▶ ACTION ITEM: Would you restate every entry below word for word? Leave out the pictures.

DATASET below:

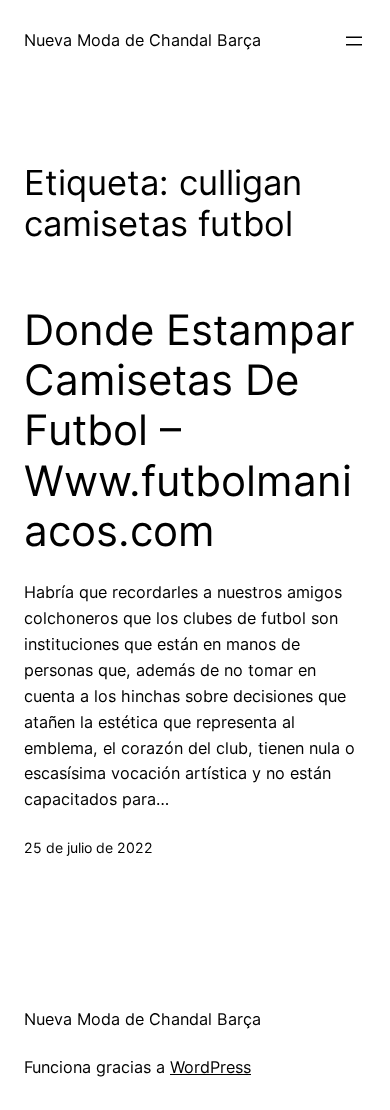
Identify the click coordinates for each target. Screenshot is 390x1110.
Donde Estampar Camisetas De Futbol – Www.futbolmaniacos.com (189, 431)
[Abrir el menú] (354, 41)
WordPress (210, 1067)
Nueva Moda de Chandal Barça (142, 40)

End of DATASET.

▶ ANSWER SECTION:
Identify the click coordinates for each target. Screenshot is 390x1110.
Donde Estampar Camisetas De Futbol – Www.futbolmaniacos.com (189, 431)
[Abrir el menú] (354, 41)
WordPress (210, 1067)
Nueva Moda de Chandal Barça (142, 40)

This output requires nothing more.